Grandview Medical Center on track to open in 2016

by

Photo by Jeff Thompson.

It’s been one year since the lights went green for Trinity on 280 — now officially Grandview Medical Center — and since then the project has kept its foot on the gas.

Trinity Medical CEO Keith Granger said Grandview Medical is on track to open during the first quarter of 2016. Construction on the campus has progressed rapidly, focusing largely on the parking deck and physicians’ building slated to accompany the main facility.

Granger said contractors Brasfield & Gorrie, working with A.G. Gaston Construction, targeted these two structures first because they would take the longest to complete. Brasfield & Gorrie served as general contractor on the hospital’s original construction more than 10 years ago.

“Construction has moved along exceptionally well,” Granger said. “Soon from Highway 280 you’ll be able to see some of the vertical appear for the new deck and building.”
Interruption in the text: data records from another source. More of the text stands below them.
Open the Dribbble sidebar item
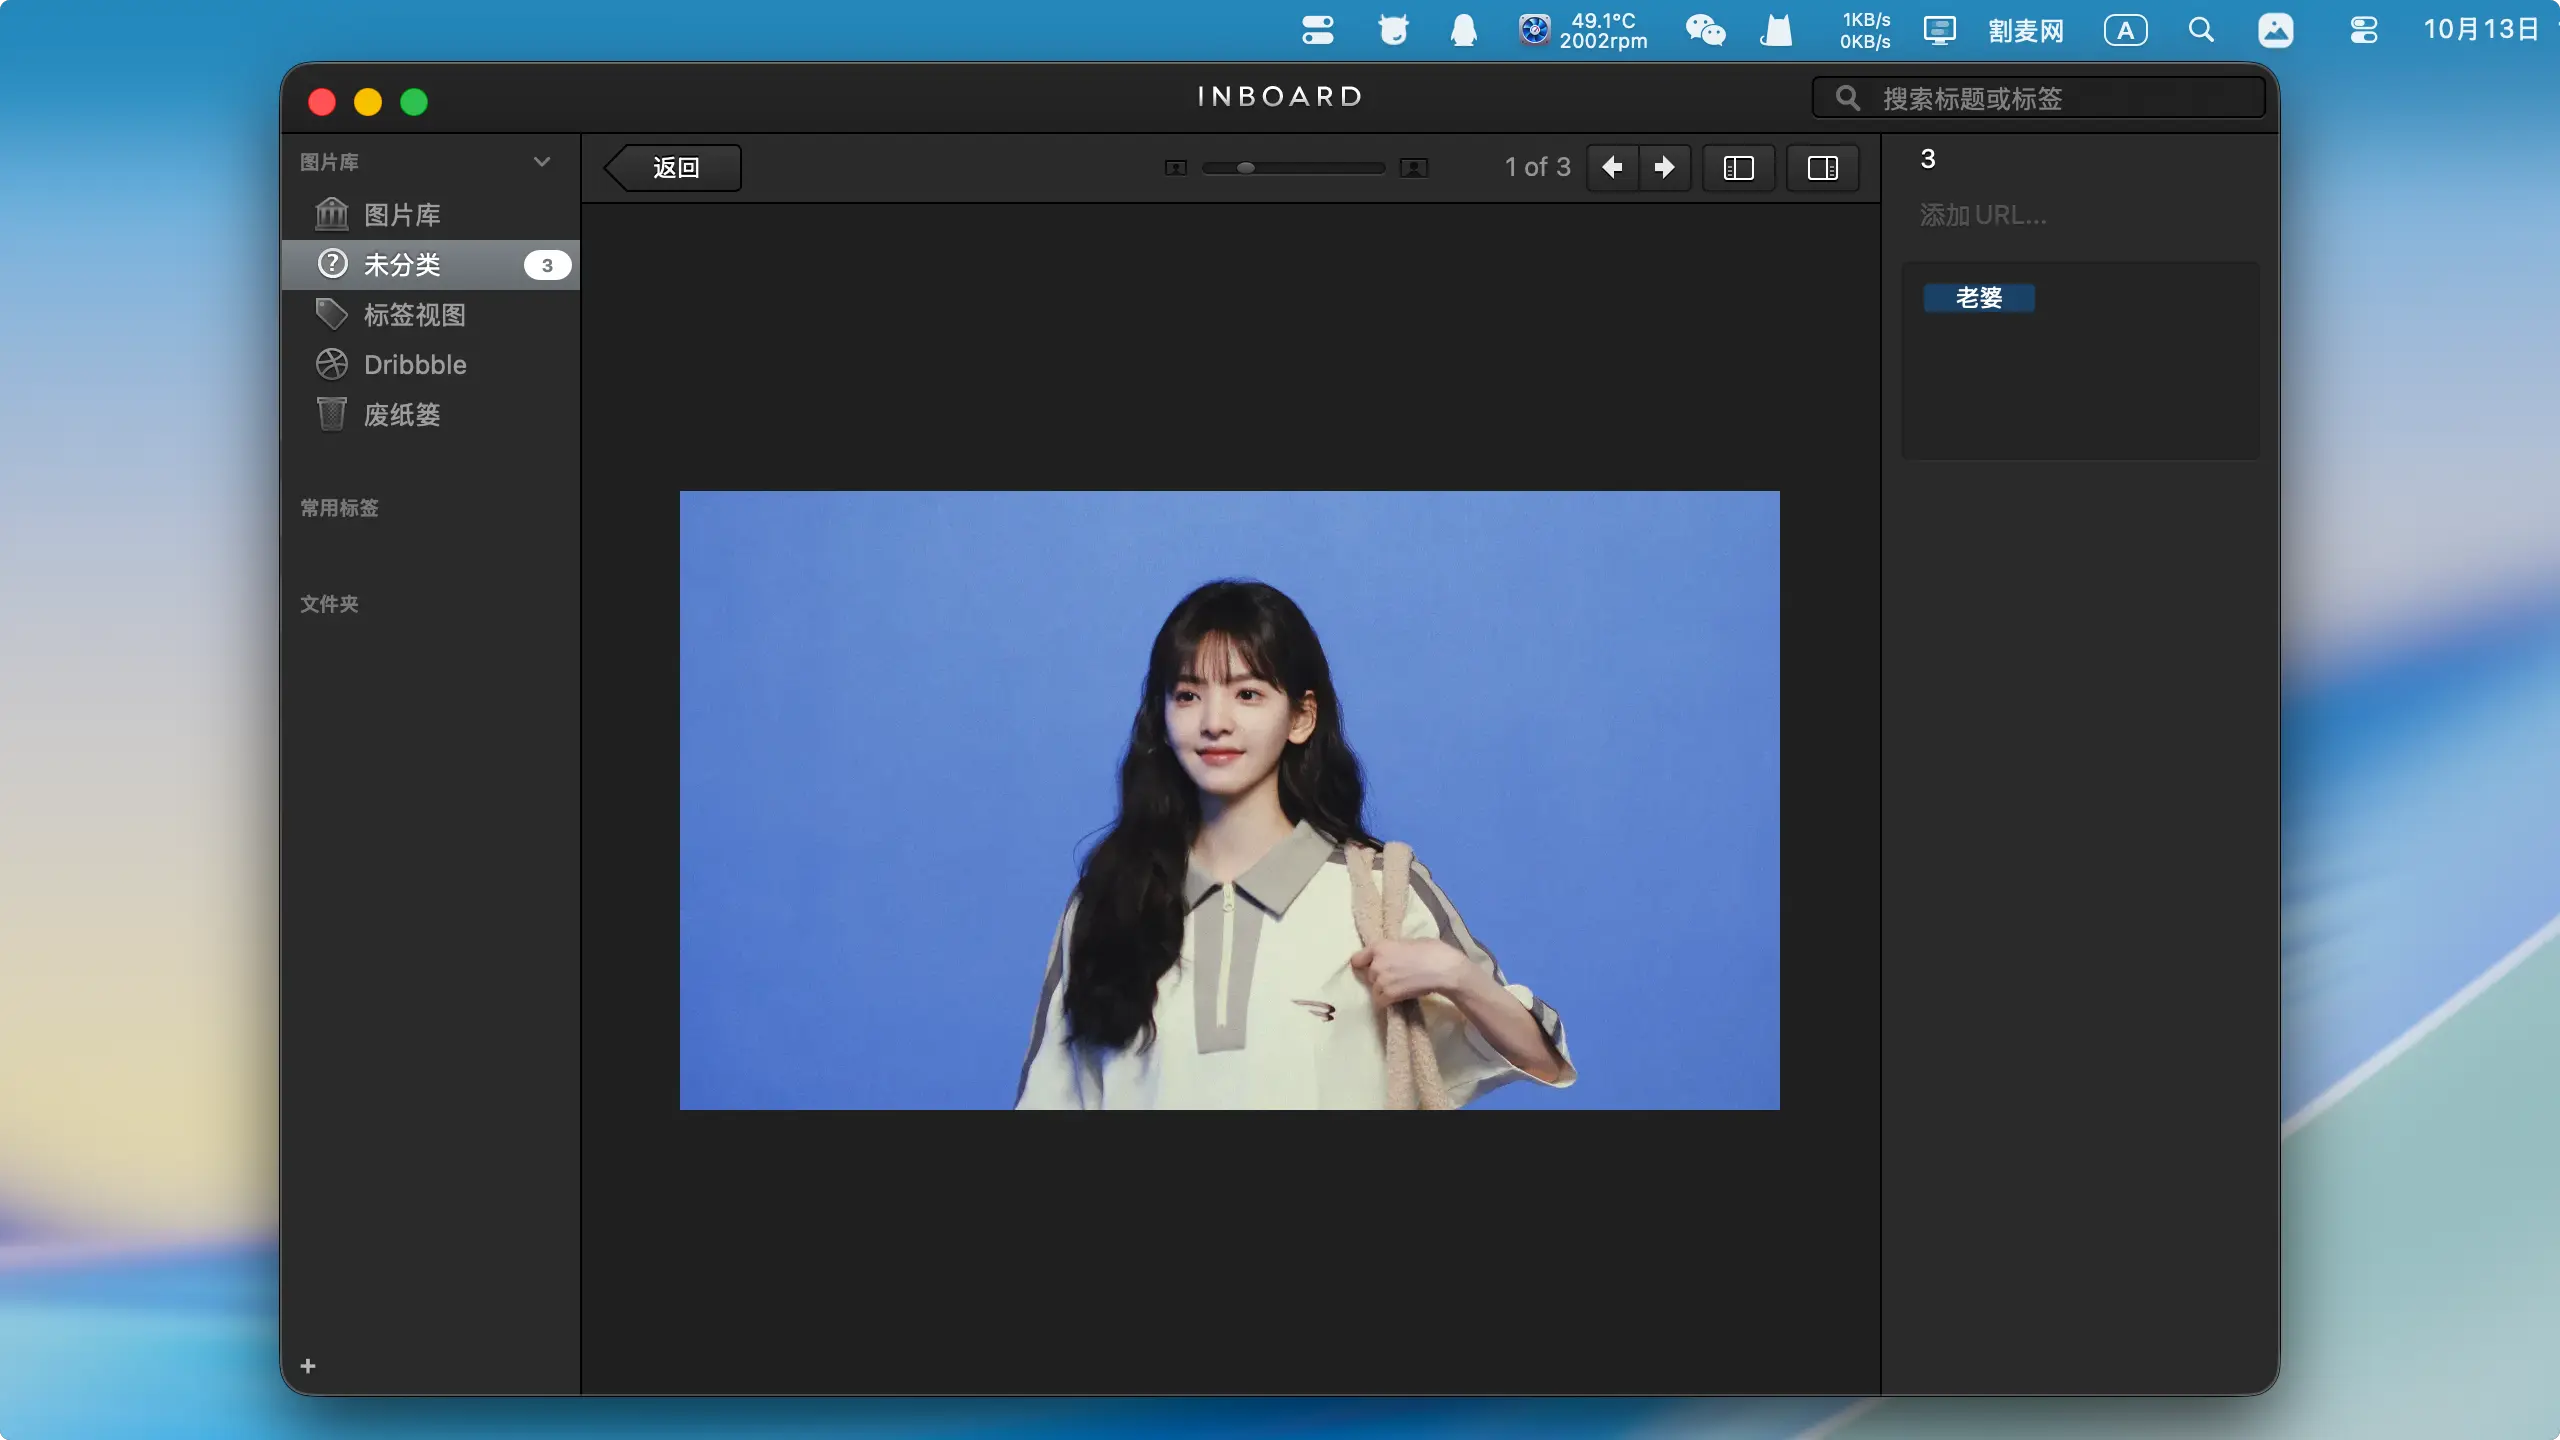This screenshot has height=1440, width=2560. (x=414, y=365)
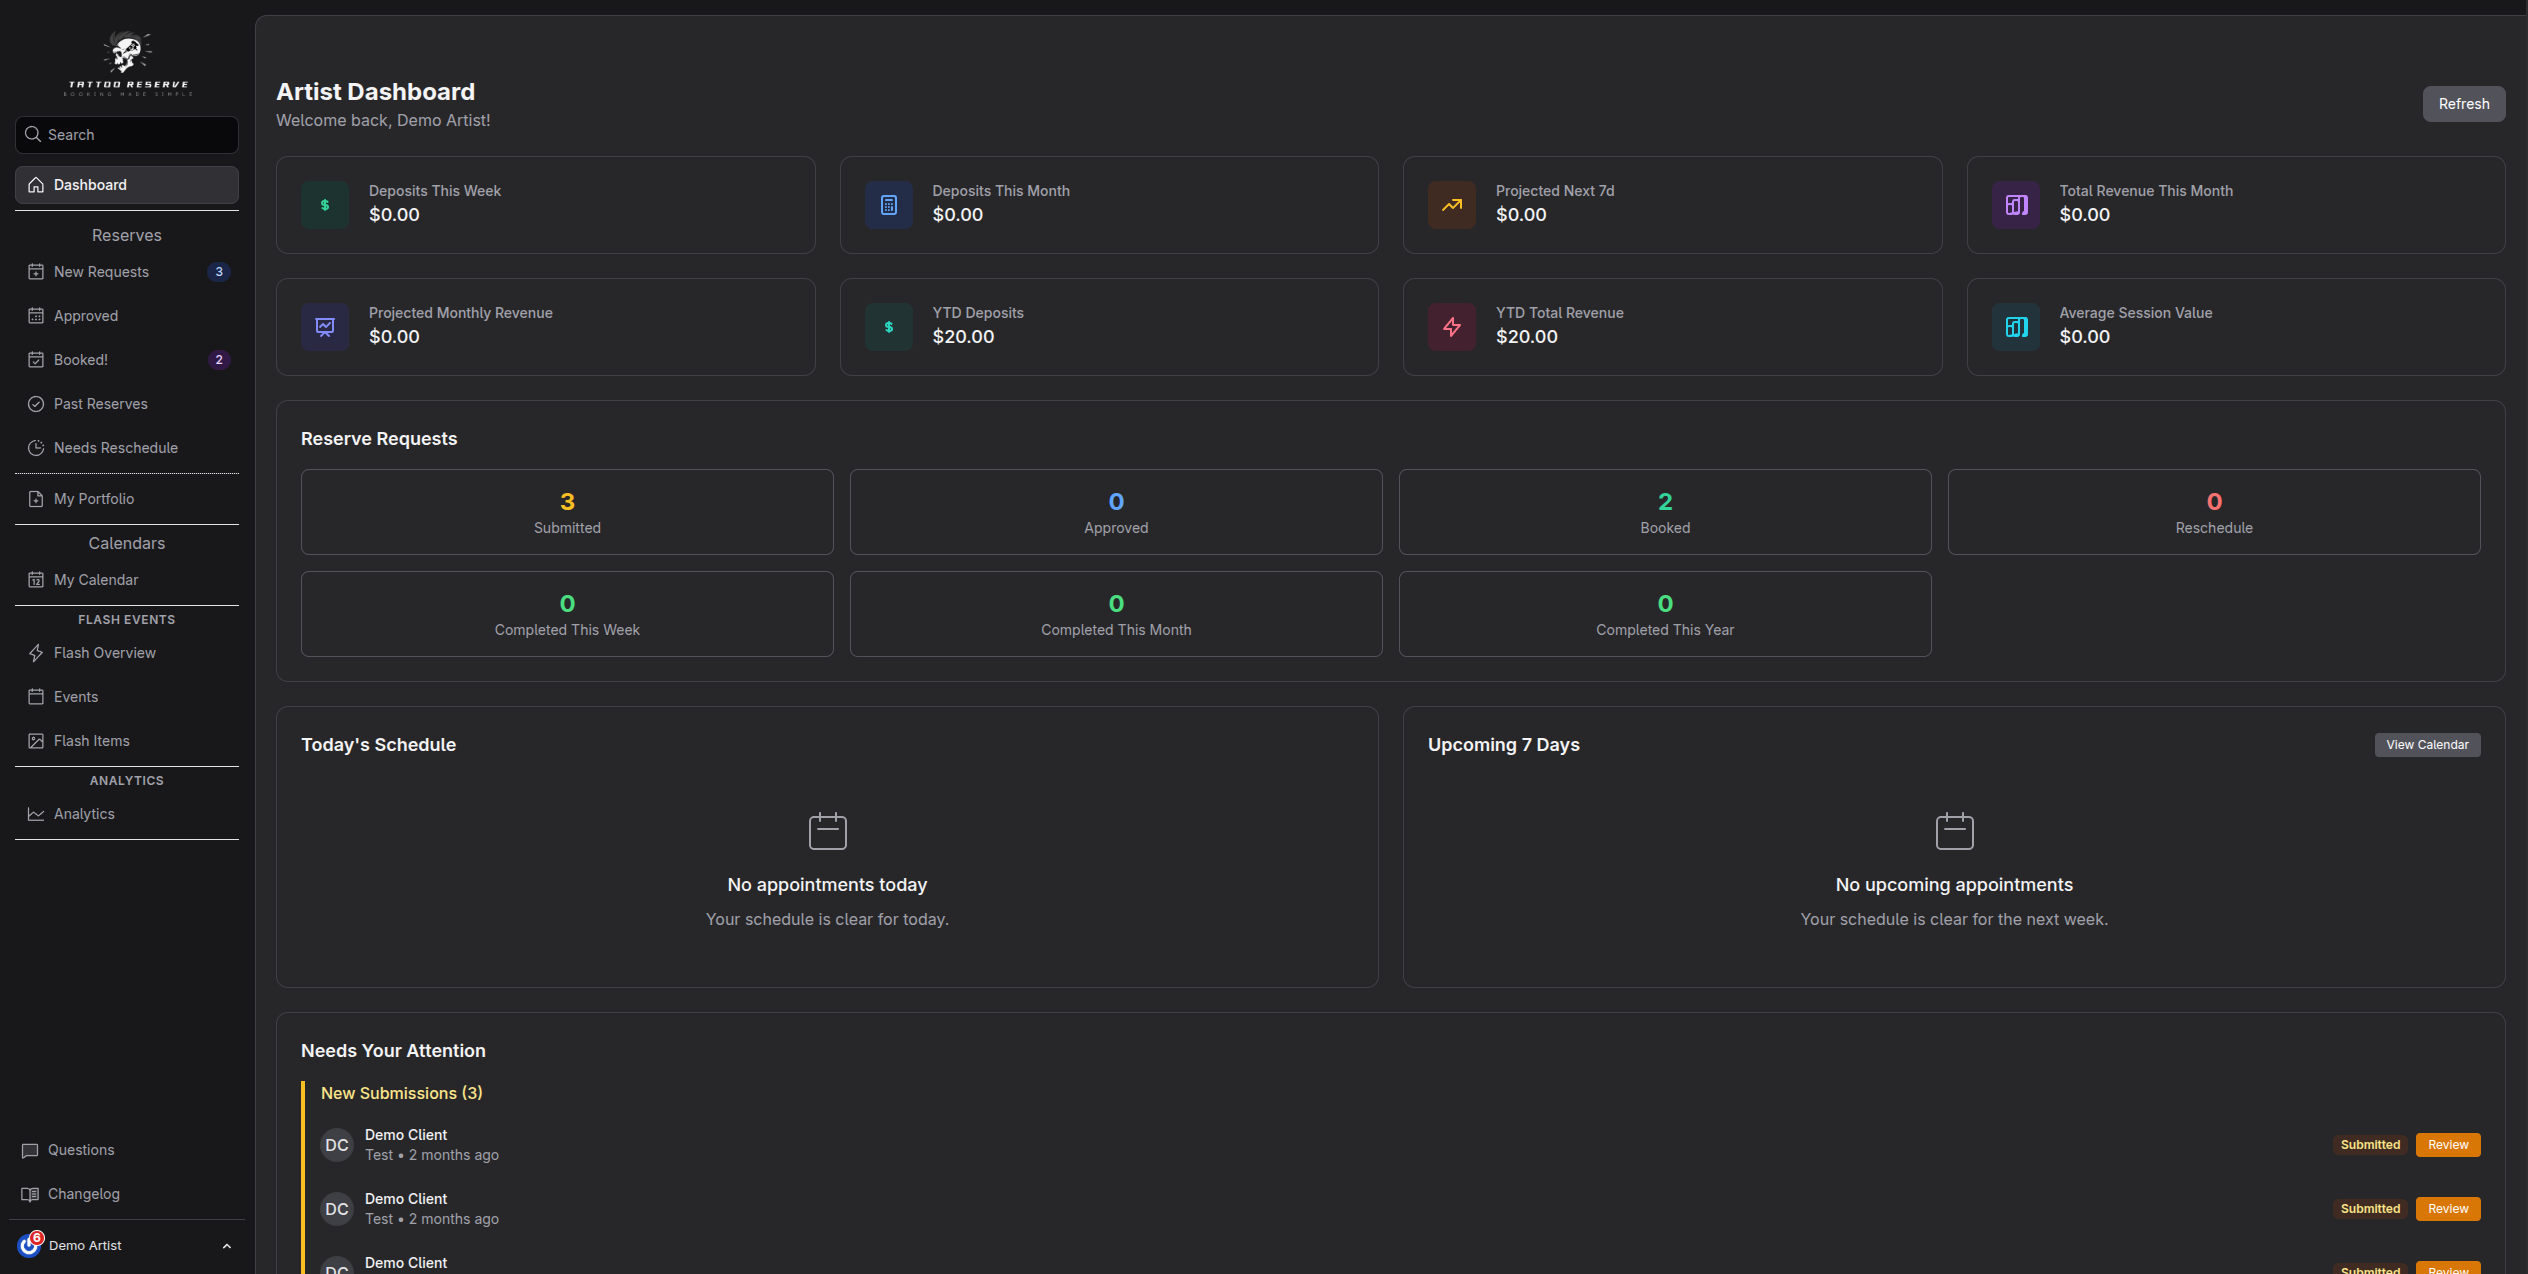
Task: Collapse the Demo Artist account section
Action: coord(225,1245)
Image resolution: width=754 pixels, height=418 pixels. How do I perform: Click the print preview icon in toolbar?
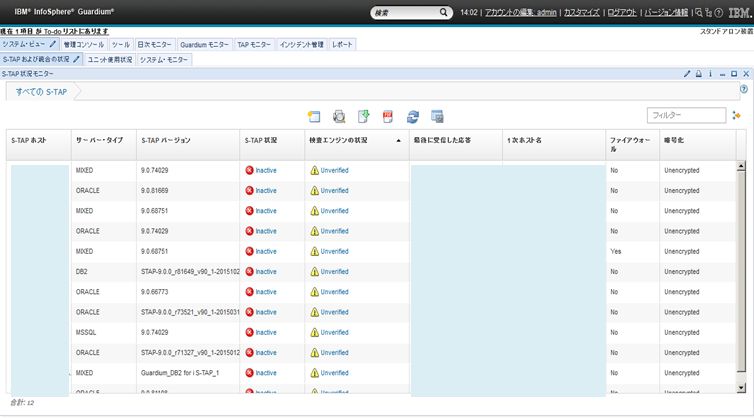coord(339,116)
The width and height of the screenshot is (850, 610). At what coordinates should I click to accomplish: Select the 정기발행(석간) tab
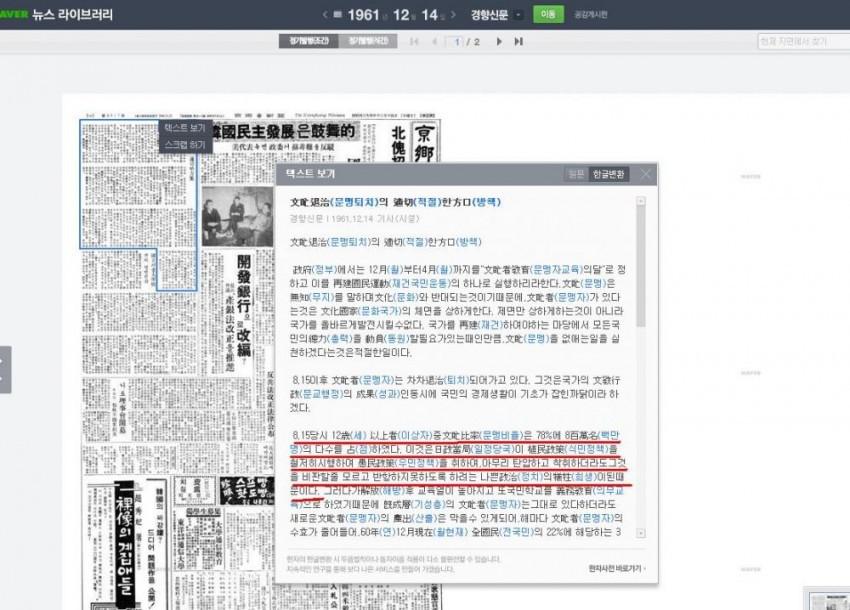point(368,41)
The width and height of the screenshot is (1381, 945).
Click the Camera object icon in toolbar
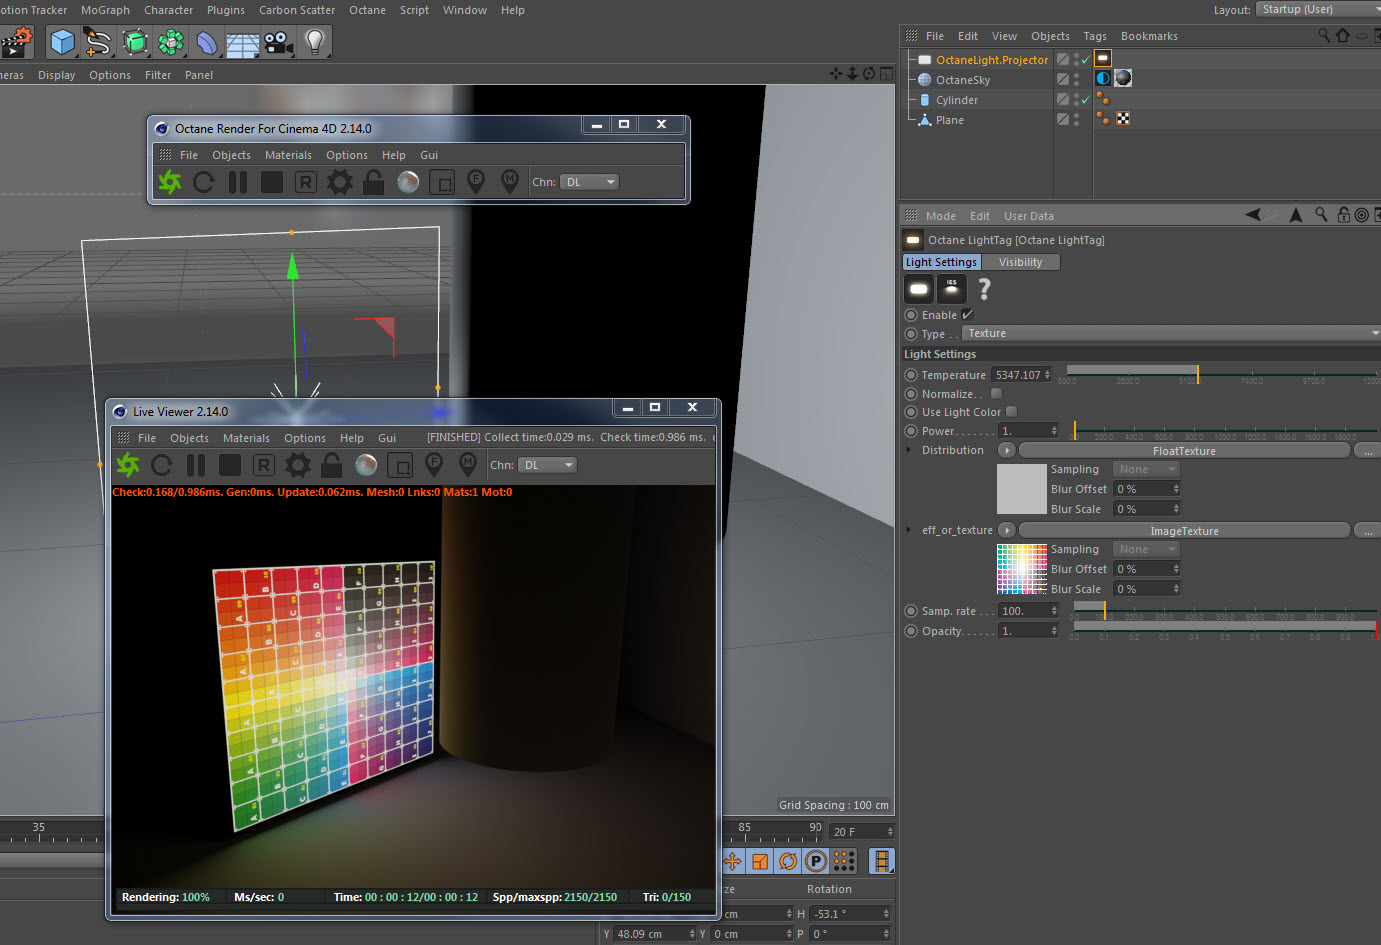tap(278, 42)
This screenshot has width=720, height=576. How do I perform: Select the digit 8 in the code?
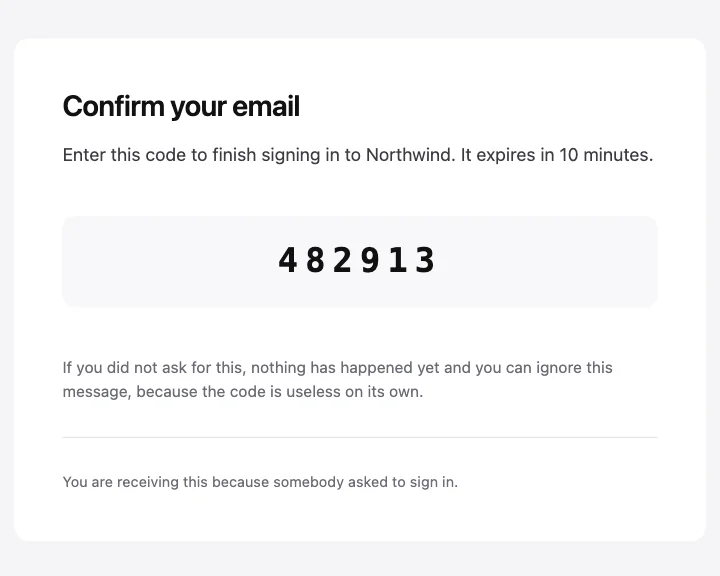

On May 17, 2013, the Supreme Court of Alabama denied requests by Brookwood Medical Center and St. Vincent’s Hospital to continue arguments against Trinity Medical Center’s relocation. Construction on Grandview Medical began later that summer, Granger said, starting with excavation for the new parking deck.

“Approximately 90,000 cubic yards of rock had to be removed — dynamited out,” Granger said. “Once that occurred, crews started pouring slabs for the foundation. They’re now approaching their fifth level of slab for the parking deck.”

Granger said from the back of the facility, passersby should be able to identify five levels of the new parking deck.

The primary hospital facility, of which a significant portion is ready for occupation, has seen only small amounts of work since Trinity Medical was given the go-ahead. Some patient rooms and parts of the intensive care unit are complete. However, much of the structure is only framed and will need extensive work. 

“The actual hospital construction will be more substantial in the coming months,” Granger said. “The timeline for the overall project required construction to focus first on the deck and physicians’ building.”

Granger said that while the target opening date is in the first quarter of 2016, he anticipates the hospital will be complete several months prior. During that window, Trinity Medical staff will prepare for the transition to the new facility by checking equipment, training employees and orienting staff with the new layout.

On other parts of the campus, Daniel Corp. continues its development of additional facilities, Granger said. Daniel Corp. indicated previously that its long-range plans for the complex included growing the campus to include hotels, retail and even a residential section over the next two decades.

The overall economic impact of fully developing the campus was estimated at more than $881 million according to a 2008 study by economist Keivan Deravi, a professor at Auburn University of Montgomery. Deravi predicted activities related to the first year of construction and operations are expected to generate approximately 4,000 jobs, $126 million in job earnings and more than $3.1 million in tax revenues.

Granger said there’s a buzz from 280 residents about Grandview Medical Center as construction continues, aided by the sight of tower cranes and workmen at the site.

“They can see the economic stimulus coming to life,” he said. “This is a real live project. It’s no longer something to talk about if it will happen, but when it will happen.”